● Goal: Update the material below, rewriting only the lines from the one containing "The width and height of the screenshot is (1013, 468)." up to and including the one containing "[x=38, y=40]", with "blue" changed to "green" and everything else left as it is.

● Dataset rows:
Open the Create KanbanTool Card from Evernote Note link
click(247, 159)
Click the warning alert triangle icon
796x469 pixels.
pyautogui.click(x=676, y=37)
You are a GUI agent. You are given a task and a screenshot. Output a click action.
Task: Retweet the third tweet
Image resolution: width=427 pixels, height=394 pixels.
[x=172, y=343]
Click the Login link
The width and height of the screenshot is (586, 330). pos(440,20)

--

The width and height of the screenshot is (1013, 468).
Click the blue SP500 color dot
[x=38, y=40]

● Result:
The width and height of the screenshot is (1013, 468).
Click the green SP500 color dot
[x=38, y=40]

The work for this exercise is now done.